This weekend marks the shloshim of Rabbi Avraham Holtz, z”l. While best known as a world-renowned expert on Shai Agnon, as well as one of the foremost resources on the Hebrew language, for me, he, along with his family, was my primary teacher on what it means to be a committed Jew today. And while he had many beloved students as a professor at JTS, I had the privilege of knowing him as a personal teacher.
I met Rabbi Holtz’ son Shalom as a freshman at Harvard, when I was just beginning to understand how little I knew about Judaism. That year, Shalom invited me to his home in Queens for the seders and I was introduced to a world both steeped in tradition and inspired by the renaissance of the Jewish people in Eretz Yisrael. Allow me to share with you some of what I learned.
Like many great scholars, Rabbi Holtz best taught as a storyteller. My favorite story involved a description of a ketubah he found in the seminary archives from the town of אויווינגטאן. After several minutes, he was able to decipher the place of the wedding— Irvington, New Jersey! The ketubah had preserved the classic Jewish pronunciation of this city, not simply transcribing the official name.
This anecdote goes to the core of Rabbi Holtz — his dedication to preserving Jewish tradition through his love of the language of the Jews. In Agnon, he found the writer par excellence dedicated to this task, with his commitment to both the Hebrew language and incorporating traditional Jewish texts in his oeuvre. Every time I hear a ketubah read under the chuppah, I think of Rabbi Holtz’s love for our language — and our responsibility to remain committed to it.

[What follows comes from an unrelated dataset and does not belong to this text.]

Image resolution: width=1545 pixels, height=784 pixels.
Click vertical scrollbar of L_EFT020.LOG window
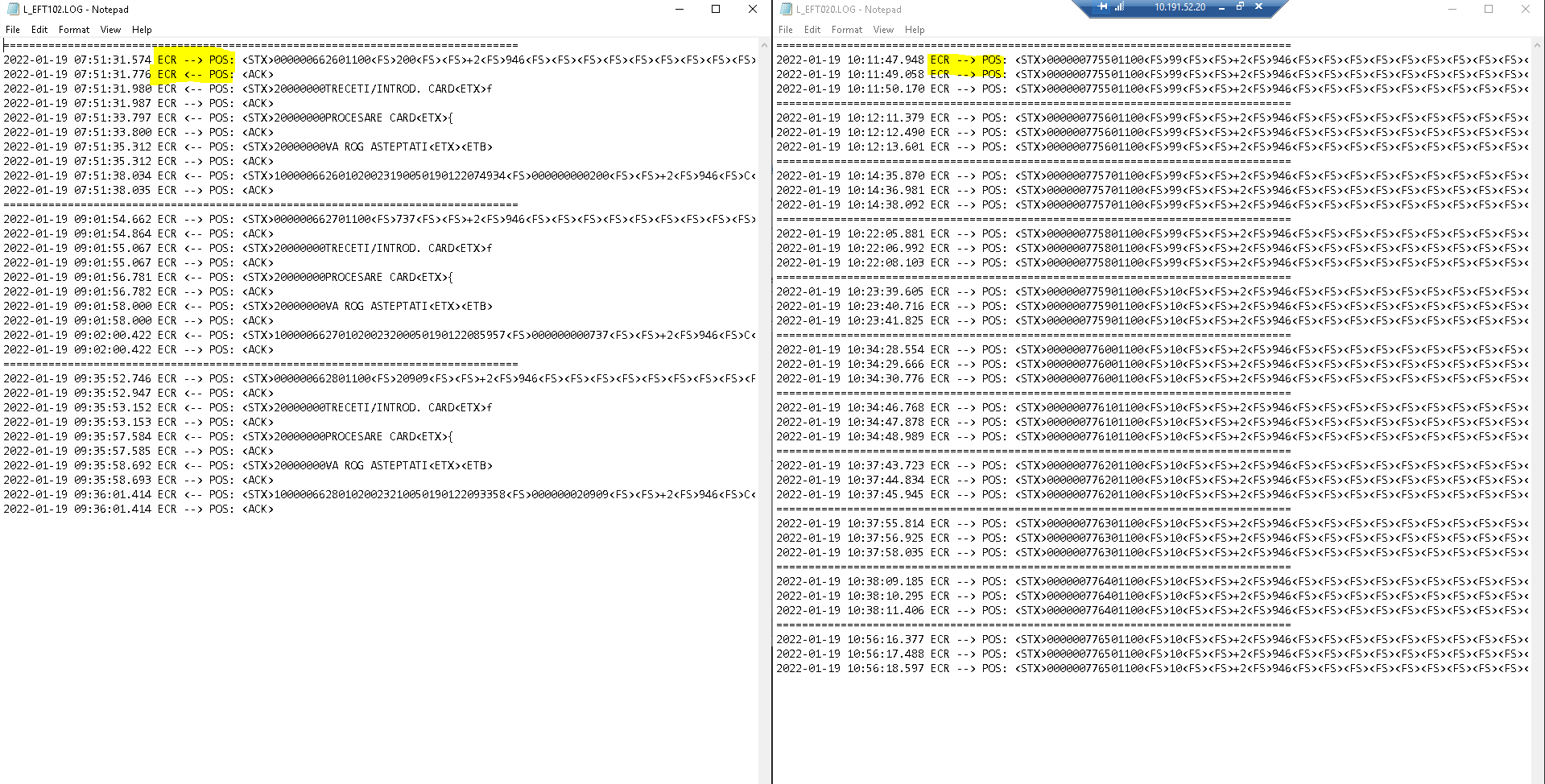(x=1537, y=402)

Another story, one that Rabbi Holtz published himself. Rabbi Holtz was an early champion of the Israeli author Aharon Appelfeld, who was not well known in America for many years. After Appelfeld’s work was eventually glowingly reviewed in the New York Times, the chancellor of JTS told him, “Holtz, you picked a winner!” Rabbi Holtz’s reply — which is even more true today than 40 years ago — was “Would you need to wait for the acclaim of the New York Times for you to determine who is a great historian?” While Rabbi Holtz saw the instrumental value of the publicity — more people reading Appelfeld — he knew that our value is determined by us, not by others.

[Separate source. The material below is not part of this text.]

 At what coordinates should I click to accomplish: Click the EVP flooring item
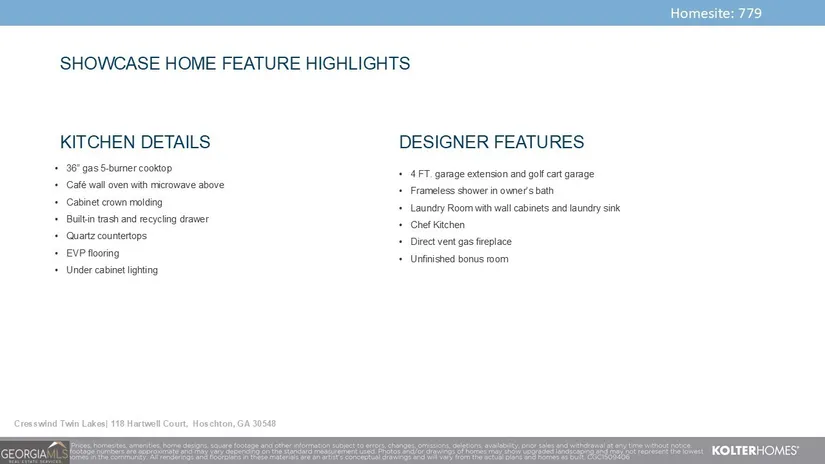click(92, 253)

In our tradition, we have one “story,” the telling of which is a mitzvah: sippur yetziat Mitzrayim, telling the story of our redemption on seder night. I spent many seders at the Holtz home, and beyond learning how to pass down the tradition of Yetziat Mitzrayim from generation to generation, I learned the “sippur” that Rabbi Holtz, along with his eishet chayal Dr. Toby Holtz, of how to pass on our mesorah — not the written text, but the Torah shel ba’al peh of day-to-day life—to the next generation, not just through books but through a meal around the family table, with a story.

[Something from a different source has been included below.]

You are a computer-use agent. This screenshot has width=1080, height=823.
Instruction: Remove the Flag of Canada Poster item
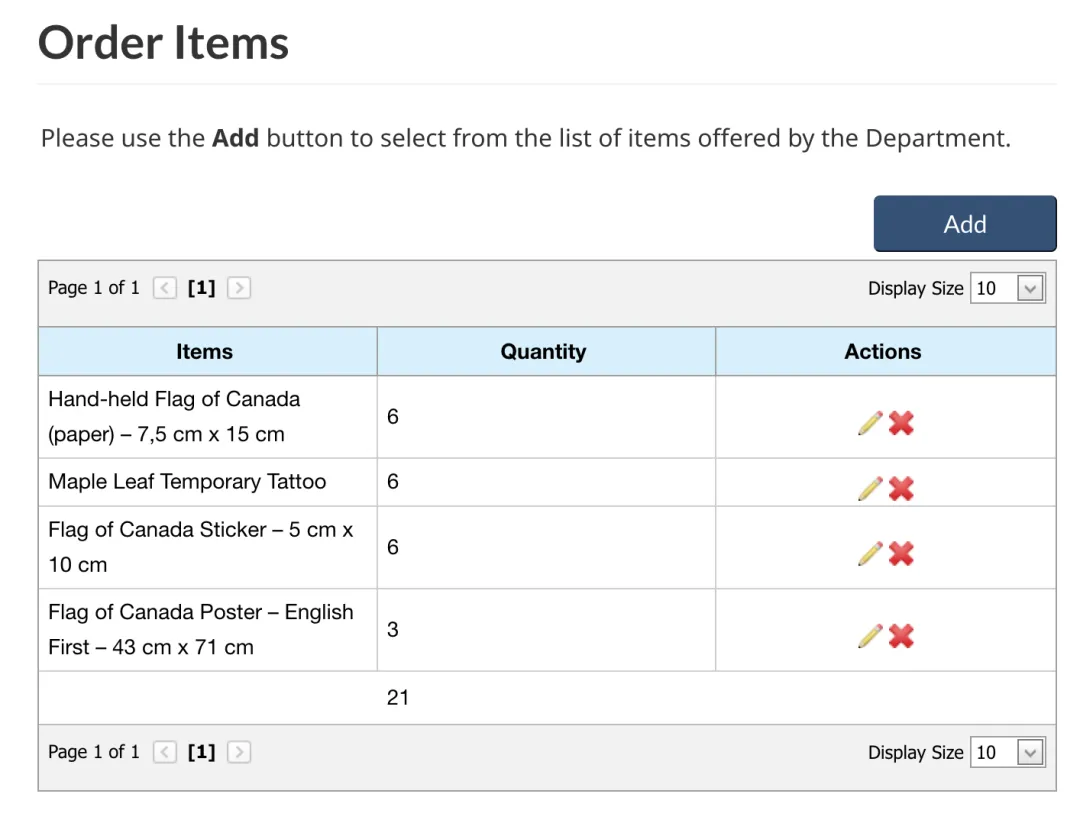[901, 636]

At the core of what drew me to Rabbi Holtz is his embodiment of Kiddush Hashem. Of course, this came through in the traditional sense of showing how traditional Judaism goes hand in hand with mentchlechkeit, shown in the way he could relate to all Jews no matter what their background or level of observance. But beyond this, I saw a commitment to the core value of Kiddush Hashem — broadcasting the greatness of Judaism to this world. While the larger world saw this through his lifelong passion for Agnon, I saw this as he taught me — by actions more than words — that we should be committed to the Jewish people, the Jewish tradition, and, yes, the Jewish language, Ivrit. While many wonderful sefarim (and my own articles) have been written in English, we must be committed to carrying on the tradition in the words of our ancestors, which in our day have once become the daily speech of the land of Israel.
May his family find nechama in his memory and the many students who carry on his legacy, of which I am honored to be one. Yehi Zikhro Baruch — may his memory be for a blessing.